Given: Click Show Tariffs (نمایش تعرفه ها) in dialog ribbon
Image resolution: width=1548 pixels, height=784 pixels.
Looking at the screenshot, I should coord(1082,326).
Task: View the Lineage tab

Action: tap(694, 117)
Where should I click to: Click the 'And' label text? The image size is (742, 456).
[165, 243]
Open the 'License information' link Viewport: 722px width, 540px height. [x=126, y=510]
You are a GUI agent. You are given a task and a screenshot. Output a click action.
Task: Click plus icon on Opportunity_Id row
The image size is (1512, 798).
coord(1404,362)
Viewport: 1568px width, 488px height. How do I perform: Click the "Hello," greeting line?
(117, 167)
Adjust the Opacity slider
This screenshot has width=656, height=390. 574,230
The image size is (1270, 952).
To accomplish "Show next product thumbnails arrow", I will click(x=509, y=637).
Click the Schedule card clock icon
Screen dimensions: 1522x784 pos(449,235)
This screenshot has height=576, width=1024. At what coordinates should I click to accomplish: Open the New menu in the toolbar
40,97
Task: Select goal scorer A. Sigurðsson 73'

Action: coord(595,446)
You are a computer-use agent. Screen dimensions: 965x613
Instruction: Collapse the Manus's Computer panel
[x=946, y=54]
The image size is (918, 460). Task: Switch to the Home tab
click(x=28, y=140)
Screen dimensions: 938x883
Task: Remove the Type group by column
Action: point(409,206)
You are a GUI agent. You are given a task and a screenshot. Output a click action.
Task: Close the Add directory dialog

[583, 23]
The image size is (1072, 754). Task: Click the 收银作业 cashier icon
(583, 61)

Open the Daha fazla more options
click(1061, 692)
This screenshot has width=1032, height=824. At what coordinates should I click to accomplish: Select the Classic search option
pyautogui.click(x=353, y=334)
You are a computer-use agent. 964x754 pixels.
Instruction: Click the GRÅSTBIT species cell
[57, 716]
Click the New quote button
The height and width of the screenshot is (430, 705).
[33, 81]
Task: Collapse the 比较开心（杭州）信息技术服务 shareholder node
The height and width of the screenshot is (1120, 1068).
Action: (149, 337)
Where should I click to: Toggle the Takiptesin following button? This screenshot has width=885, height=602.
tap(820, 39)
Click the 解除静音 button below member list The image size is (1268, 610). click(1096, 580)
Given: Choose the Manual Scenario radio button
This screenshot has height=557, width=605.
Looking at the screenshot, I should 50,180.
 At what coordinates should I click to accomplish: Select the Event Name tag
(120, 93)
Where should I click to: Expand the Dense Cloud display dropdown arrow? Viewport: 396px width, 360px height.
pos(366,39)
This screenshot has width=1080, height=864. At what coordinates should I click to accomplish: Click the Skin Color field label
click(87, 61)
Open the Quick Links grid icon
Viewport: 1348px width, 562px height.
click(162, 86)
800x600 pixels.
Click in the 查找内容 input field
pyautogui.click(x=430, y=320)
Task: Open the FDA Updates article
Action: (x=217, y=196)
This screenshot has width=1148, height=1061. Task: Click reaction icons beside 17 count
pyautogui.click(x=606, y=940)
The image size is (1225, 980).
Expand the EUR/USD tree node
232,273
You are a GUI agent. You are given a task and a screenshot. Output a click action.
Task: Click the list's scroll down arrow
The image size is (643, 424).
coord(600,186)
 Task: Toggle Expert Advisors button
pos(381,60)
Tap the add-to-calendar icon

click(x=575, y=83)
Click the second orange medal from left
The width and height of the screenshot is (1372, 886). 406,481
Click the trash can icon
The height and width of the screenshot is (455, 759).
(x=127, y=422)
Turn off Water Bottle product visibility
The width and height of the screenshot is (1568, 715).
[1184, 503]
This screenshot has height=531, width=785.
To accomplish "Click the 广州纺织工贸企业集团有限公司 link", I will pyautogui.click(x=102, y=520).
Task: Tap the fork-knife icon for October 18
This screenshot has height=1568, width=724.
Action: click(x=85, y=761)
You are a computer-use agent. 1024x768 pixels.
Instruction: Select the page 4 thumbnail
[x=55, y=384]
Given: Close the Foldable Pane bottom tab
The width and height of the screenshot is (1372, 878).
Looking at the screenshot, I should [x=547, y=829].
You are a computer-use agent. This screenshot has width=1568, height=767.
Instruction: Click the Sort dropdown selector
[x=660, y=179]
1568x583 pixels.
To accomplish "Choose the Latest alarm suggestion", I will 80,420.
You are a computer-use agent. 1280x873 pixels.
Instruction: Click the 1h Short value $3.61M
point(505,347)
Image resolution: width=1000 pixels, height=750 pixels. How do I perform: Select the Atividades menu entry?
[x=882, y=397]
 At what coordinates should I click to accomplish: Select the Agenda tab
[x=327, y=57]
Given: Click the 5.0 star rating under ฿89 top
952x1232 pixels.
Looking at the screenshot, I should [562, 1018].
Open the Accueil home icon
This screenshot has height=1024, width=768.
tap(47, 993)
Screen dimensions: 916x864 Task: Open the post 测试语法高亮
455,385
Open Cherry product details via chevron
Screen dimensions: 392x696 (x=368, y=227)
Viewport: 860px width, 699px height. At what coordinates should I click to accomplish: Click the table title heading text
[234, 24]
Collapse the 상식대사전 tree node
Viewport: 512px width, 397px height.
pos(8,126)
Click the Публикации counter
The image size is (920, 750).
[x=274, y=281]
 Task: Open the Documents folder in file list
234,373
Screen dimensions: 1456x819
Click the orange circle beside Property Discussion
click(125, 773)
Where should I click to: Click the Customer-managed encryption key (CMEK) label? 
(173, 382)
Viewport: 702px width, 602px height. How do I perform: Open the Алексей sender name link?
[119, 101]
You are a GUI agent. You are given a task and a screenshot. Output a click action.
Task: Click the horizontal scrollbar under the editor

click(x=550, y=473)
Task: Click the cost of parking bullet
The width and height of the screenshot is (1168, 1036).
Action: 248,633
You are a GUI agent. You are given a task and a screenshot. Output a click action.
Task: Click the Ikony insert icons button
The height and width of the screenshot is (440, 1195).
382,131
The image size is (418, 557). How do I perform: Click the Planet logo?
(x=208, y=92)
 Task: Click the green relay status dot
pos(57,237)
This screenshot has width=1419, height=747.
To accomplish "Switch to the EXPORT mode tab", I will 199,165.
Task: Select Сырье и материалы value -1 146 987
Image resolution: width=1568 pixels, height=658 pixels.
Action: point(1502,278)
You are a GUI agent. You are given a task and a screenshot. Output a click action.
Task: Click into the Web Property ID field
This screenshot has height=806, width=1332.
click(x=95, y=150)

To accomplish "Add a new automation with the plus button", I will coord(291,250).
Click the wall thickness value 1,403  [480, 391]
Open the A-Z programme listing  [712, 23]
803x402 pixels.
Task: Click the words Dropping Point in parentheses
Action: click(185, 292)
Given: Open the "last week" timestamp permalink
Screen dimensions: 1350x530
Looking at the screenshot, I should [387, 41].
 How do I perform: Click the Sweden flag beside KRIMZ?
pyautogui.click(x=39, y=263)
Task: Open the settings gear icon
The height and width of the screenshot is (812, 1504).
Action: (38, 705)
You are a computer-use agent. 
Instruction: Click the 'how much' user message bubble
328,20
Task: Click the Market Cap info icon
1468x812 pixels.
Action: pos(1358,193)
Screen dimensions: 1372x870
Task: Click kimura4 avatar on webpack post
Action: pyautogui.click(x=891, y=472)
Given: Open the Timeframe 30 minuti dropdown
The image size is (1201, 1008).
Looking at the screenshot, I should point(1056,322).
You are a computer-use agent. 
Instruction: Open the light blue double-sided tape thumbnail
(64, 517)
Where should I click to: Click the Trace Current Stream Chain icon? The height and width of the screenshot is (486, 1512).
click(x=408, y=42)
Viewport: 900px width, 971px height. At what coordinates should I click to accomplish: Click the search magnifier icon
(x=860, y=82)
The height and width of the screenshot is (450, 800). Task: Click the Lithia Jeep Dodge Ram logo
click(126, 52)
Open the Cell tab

WHAT THE EXERCISE ASKS: What is wanted is an exact copy of the data.

TASK RESULT:
Given: Click Show Tariffs (نمایش تعرفه ها) in dialog ribbon
Image resolution: width=1548 pixels, height=784 pixels.
Looking at the screenshot, I should coord(1082,326).
Task: View the Lineage tab

Action: tap(694, 117)
Where should I click to: Click the 'And' label text? The image size is (742, 456).
[165, 243]
Open the 'License information' link Viewport: 722px width, 540px height. [x=126, y=510]
You are a GUI agent. You are given a task and a screenshot. Output a click action.
Task: Click plus icon on Opportunity_Id row
The image size is (1512, 798).
coord(1404,362)
Viewport: 1568px width, 488px height. How do I perform: Click the "Hello," greeting line?
(117, 167)
Adjust the Opacity slider
This screenshot has width=656, height=390. 574,230
The image size is (1270, 952).
To accomplish "Show next product thumbnails arrow", I will click(x=509, y=637).
Click the Schedule card clock icon
Screen dimensions: 1522x784 pos(449,235)
This screenshot has height=576, width=1024. At what coordinates should I click to accomplish: Open the New menu in the toolbar
40,97
Task: Select goal scorer A. Sigurðsson 73'

Action: coord(595,446)
You are a computer-use agent. Screen dimensions: 965x613
Instruction: Collapse the Manus's Computer panel
[x=946, y=54]
The image size is (918, 460). Task: Switch to the Home tab
click(x=28, y=140)
Screen dimensions: 938x883
Task: Remove the Type group by column
Action: point(409,206)
You are a GUI agent. You are given a task and a screenshot. Output a click action.
Task: Close the Add directory dialog

[583, 23]
The image size is (1072, 754). Task: Click the 收银作业 cashier icon
(583, 61)

Open the Daha fazla more options
click(1061, 692)
This screenshot has width=1032, height=824. At what coordinates should I click to accomplish: Select the Classic search option
pyautogui.click(x=353, y=334)
You are a computer-use agent. 964x754 pixels.
Instruction: Click the GRÅSTBIT species cell
[57, 716]
Click the New quote button
The height and width of the screenshot is (430, 705).
[33, 81]
Task: Collapse the 比较开心（杭州）信息技术服务 shareholder node
The height and width of the screenshot is (1120, 1068).
Action: (149, 337)
Where should I click to: Toggle the Takiptesin following button? This screenshot has width=885, height=602.
tap(820, 39)
Click the 解除静音 button below member list The image size is (1268, 610). click(1096, 580)
Given: Choose the Manual Scenario radio button
This screenshot has height=557, width=605.
Looking at the screenshot, I should 50,180.
 At what coordinates should I click to accomplish: Select the Event Name tag
(120, 93)
Where should I click to: Expand the Dense Cloud display dropdown arrow? Viewport: 396px width, 360px height.
pos(366,39)
This screenshot has width=1080, height=864. At what coordinates should I click to accomplish: Click the Skin Color field label
click(87, 61)
Open the Quick Links grid icon
Viewport: 1348px width, 562px height.
click(162, 86)
800x600 pixels.
Click in the 查找内容 input field
pyautogui.click(x=430, y=320)
Task: Open the FDA Updates article
Action: (x=217, y=196)
This screenshot has width=1148, height=1061. Task: Click reaction icons beside 17 count
pyautogui.click(x=606, y=940)
The image size is (1225, 980).
Expand the EUR/USD tree node
232,273
You are a GUI agent. You are given a task and a screenshot. Output a click action.
Task: Click the list's scroll down arrow
The image size is (643, 424).
coord(600,186)
 Task: Toggle Expert Advisors button
pos(381,60)
Tap the add-to-calendar icon

click(x=575, y=83)
Click the second orange medal from left
The width and height of the screenshot is (1372, 886). 406,481
Click the trash can icon
The height and width of the screenshot is (455, 759).
(x=127, y=422)
Turn off Water Bottle product visibility
The width and height of the screenshot is (1568, 715).
[1184, 503]
This screenshot has height=531, width=785.
To accomplish "Click the 广州纺织工贸企业集团有限公司 link", I will pyautogui.click(x=102, y=520).
Task: Tap the fork-knife icon for October 18
This screenshot has height=1568, width=724.
Action: click(x=85, y=761)
You are a computer-use agent. 1024x768 pixels.
Instruction: Select the page 4 thumbnail
[x=55, y=384]
Given: Close the Foldable Pane bottom tab
The width and height of the screenshot is (1372, 878).
Looking at the screenshot, I should [x=547, y=829].
You are a computer-use agent. This screenshot has width=1568, height=767.
Instruction: Click the Sort dropdown selector
[x=660, y=179]
1568x583 pixels.
To accomplish "Choose the Latest alarm suggestion", I will 80,420.
You are a computer-use agent. 1280x873 pixels.
Instruction: Click the 1h Short value $3.61M
point(505,347)
Image resolution: width=1000 pixels, height=750 pixels. How do I perform: Select the Atividades menu entry?
[x=882, y=397]
 At what coordinates should I click to accomplish: Select the Agenda tab
[x=327, y=57]
Given: Click the 5.0 star rating under ฿89 top
952x1232 pixels.
Looking at the screenshot, I should [562, 1018].
Open the Accueil home icon
This screenshot has height=1024, width=768.
tap(47, 993)
Screen dimensions: 916x864 Task: Open the post 测试语法高亮
455,385
Open Cherry product details via chevron
Screen dimensions: 392x696 (x=368, y=227)
Viewport: 860px width, 699px height. At what coordinates should I click to accomplish: Click the table title heading text
[234, 24]
Collapse the 상식대사전 tree node
Viewport: 512px width, 397px height.
pos(8,126)
Click the Публикации counter
The image size is (920, 750).
[x=274, y=281]
 Task: Open the Documents folder in file list
234,373
Screen dimensions: 1456x819
Click the orange circle beside Property Discussion
click(125, 773)
Where should I click to: Click the Customer-managed encryption key (CMEK) label? 
(173, 382)
Viewport: 702px width, 602px height. How do I perform: Open the Алексей sender name link?
[119, 101]
You are a GUI agent. You are given a task and a screenshot. Output a click action.
Task: Click the horizontal scrollbar under the editor

click(x=550, y=473)
Task: Click the cost of parking bullet
The width and height of the screenshot is (1168, 1036).
Action: 248,633
You are a GUI agent. You are given a task and a screenshot. Output a click action.
Task: Click the Ikony insert icons button
The height and width of the screenshot is (440, 1195).
382,131
The image size is (418, 557). How do I perform: Click the Planet logo?
(x=208, y=92)
 Task: Click the green relay status dot
pos(57,237)
This screenshot has width=1419, height=747.
To accomplish "Switch to the EXPORT mode tab", I will 199,165.
Task: Select Сырье и материалы value -1 146 987
Image resolution: width=1568 pixels, height=658 pixels.
Action: point(1502,278)
You are a GUI agent. You are given a task and a screenshot. Output a click action.
Task: Click into the Web Property ID field
This screenshot has height=806, width=1332.
click(x=95, y=150)

To accomplish "Add a new automation with the plus button", I will coord(291,250).
Click the wall thickness value 1,403  [480, 391]
Open the A-Z programme listing  [712, 23]
803x402 pixels.
Task: Click the words Dropping Point in parentheses
Action: click(185, 292)
Given: Open the "last week" timestamp permalink
Screen dimensions: 1350x530
Looking at the screenshot, I should [387, 41].
 How do I perform: Click the Sweden flag beside KRIMZ?
pyautogui.click(x=39, y=263)
Task: Open the settings gear icon
The height and width of the screenshot is (812, 1504).
Action: (38, 705)
You are a computer-use agent. 
Instruction: Click the 'how much' user message bubble
328,20
Task: Click the Market Cap info icon
1468x812 pixels.
Action: pos(1358,193)
Screen dimensions: 1372x870
Task: Click kimura4 avatar on webpack post
Action: pyautogui.click(x=891, y=472)
Given: Open the Timeframe 30 minuti dropdown
The image size is (1201, 1008).
Looking at the screenshot, I should point(1056,322).
You are a computer-use agent. 
Instruction: Open the light blue double-sided tape thumbnail
(64, 517)
Where should I click to: Click the Trace Current Stream Chain icon? The height and width of the screenshot is (486, 1512).
click(x=408, y=42)
Viewport: 900px width, 971px height. At what coordinates should I click to accomplish: Click the search magnifier icon
(x=860, y=82)
The height and width of the screenshot is (450, 800). Task: Click the Lithia Jeep Dodge Ram logo
click(126, 52)
Open the Cell tab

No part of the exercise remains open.